There is a statistically significant difference of 0·33 between the mean minimum pH produced by the two chocolates.

Or we might comment that there is strong evidence against the null hypothesis of no difference between the two chocolates' effects on salivary pH.

Points to note

P values should be given to no more than three decimal places (two is normally sufficient)
P values less than 0·001 should normally be expressed as P<·001 rather than giving the exact value
Always give the difference observed as well as the test results
Always state which test you have used and what value of α you chose

What difference would estimation have made?
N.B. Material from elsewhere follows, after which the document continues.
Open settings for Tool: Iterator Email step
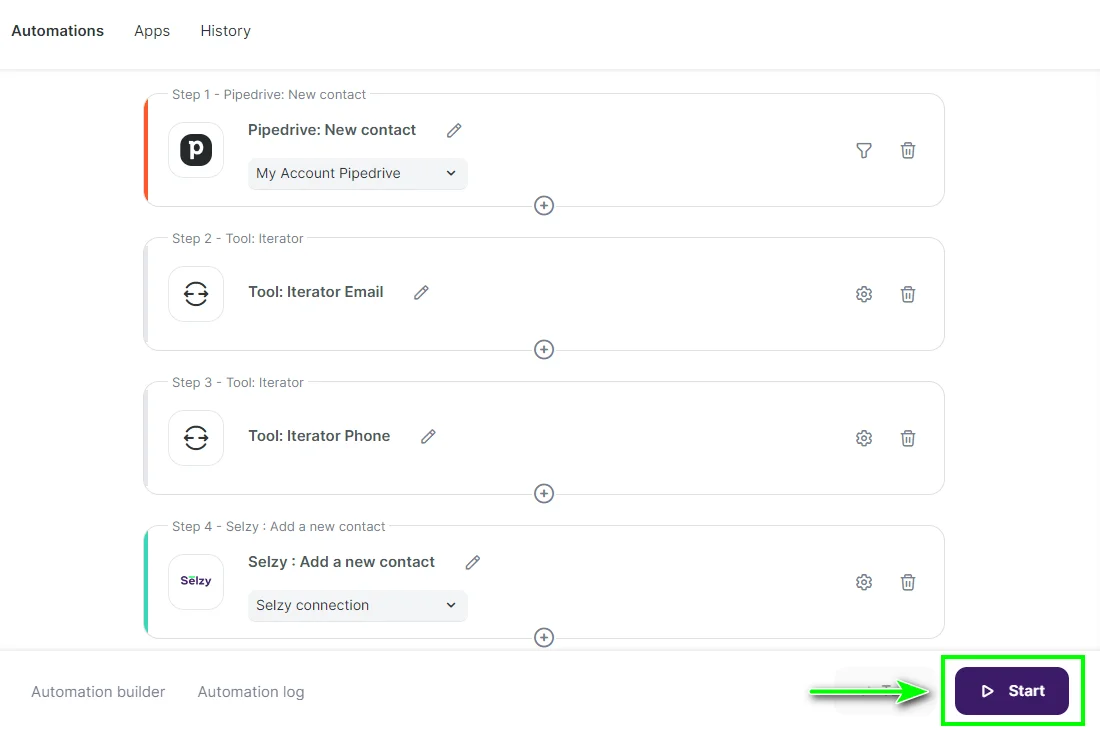1100x730 pixels. tap(863, 293)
Although we now have strong evidence against the null hypothesis it is couched in statistical terms, there is a statistically significant difference. Clinical interpretation is possible but would be made easier if we could put a 95% confidence interval on the difference between the means.

We do this in much the same way as we learned in the previous unit but make one adjustment for greater accuracy.

Previously we defined the 95% confidence interval as:

sample mean - 1·96 standard errors to sample mean + 1·96 standard errors

Strictly speaking this is only true for large sample sizes, for small sample sizes we use:

sample mean - t standard errors to sample mean + t standard errors

Where t is the critical value for P = 0·05 for the appropriate number of degrees of freedom

As we are looking at the difference between two means then we want the 95% confidence interval for this difference:

difference in means - t standard errors to difference in means + t standard errors

Difference in means is: 0·33

Standard error of difference in means: 0·133

t = 2·056

This gives us a 95% confidence interval for the difference in means:

From 0·06 to 0·60

We can now make a better clinical interpretation. As the true difference in means could plausibly be as low as 0·06 then we would probably feel that the clinical significance of the difference is low.

Note that we can also use the confidence interval to assess statistical significance. If the 95% confidence interval includes 0 then there could plausibly be no difference, so we have a statistically significant result.

Difference between P values and confidence intervals

A P value measures the strength of evidence against the null hypothesis.
A P value is the probability of getting a result as, or more, extreme if the null hypothesis were true.
It is easy to compare results across studies using P values
P values are measures of statistical significance
Confidence intervals give a plausible range of values in clinically interpretable units
Confidence intervals enable easy assessment of clinical significance

Presenting the results

The difference in mean minimum salivary pH observed between two samples of fourteen individuals was 0·33 (95% CI from 0·06 to 0·60), a two-sample t test (26 d.o.f.) gave a P value of 0·04. Whilst we observed a statistically significant difference between the effects of the two chocolates we feel that there is unlikely to be any clinical significance to the difference which could plausibly be as low as 0·06.

Note

We do not use a dash instead of the word "to". ("95% CI from 0·06 - 0·60" is not encouraged.) This is to avoid potential confusion with negative numbers.

Final note

If we had looked at the differences the other way round (B - A rather than A - B) we would have got a negative value for t. This is not a problem. It would have been the same value, but negative (-2·478). We could look it up in the table by simply ignoring the minus sign. (We are taking advantage of the fact the t distribution is symmetric.)